Örneğin, Diyarbakır'ın Kulp ilçesinde bir imamın, hutbeyi eksik okuduğu iddiasıyla darp edilmesi gibi olaylar, hukukun üstünlüğünün kaybedilmesinin somut örneklerinden biri olarak karşımıza çıkıyor. Bu tür olaylar, toplumun farklı kesimlerinde farklı tepkilere yol açıyor ve seçimler öncesinde dindar-muhafazakar kesimlerde hükümete karşı mesafeli bir duruşun oluşmasına neden olabilir.

Türkiye'nin hukuki ve demokratik yapısının bu denli zayıflaması, uluslararası arenada da Türkiye'nin itibarını zedelemekte. "Biz bize benzeriz, Batılı demokrasilere benzemek zorunda değiliz" diyen bir anlayışın hakim olması, ülkenin İran, Afganistan, hatta Kuzey Kore gibi ülkelerle benzer bir hukuk yapısına sahip olma riskini beraberinde getiriyor.
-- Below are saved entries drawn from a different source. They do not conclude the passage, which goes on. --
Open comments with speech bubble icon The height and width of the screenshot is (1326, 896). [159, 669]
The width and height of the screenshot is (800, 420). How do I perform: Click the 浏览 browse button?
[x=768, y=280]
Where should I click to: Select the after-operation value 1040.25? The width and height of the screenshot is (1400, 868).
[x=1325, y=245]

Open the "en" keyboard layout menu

Sonuç olarak, Türkiye'nin hukuk ve demokrasi alanındaki gerilemesi, sadece iç politik bir mesele olmaktan çıkıp, uluslararası bir kaygı haline gelmiştir. Gelişmiş demokratik ülkelerde olduğu gibi, hukuki güvencenin sağlanmadığı bir toplumda, ekonomik gelişmenin ve toplumsal huzurun sağlanması neredeyse imkansızdır. Türkiye'nin geleceği için hukukun üstünlüğünün tekrar tesis edilmesi ve demokratik değerlere sıkı sıkıya bağlı kalınması büyük önem taşımaktadır.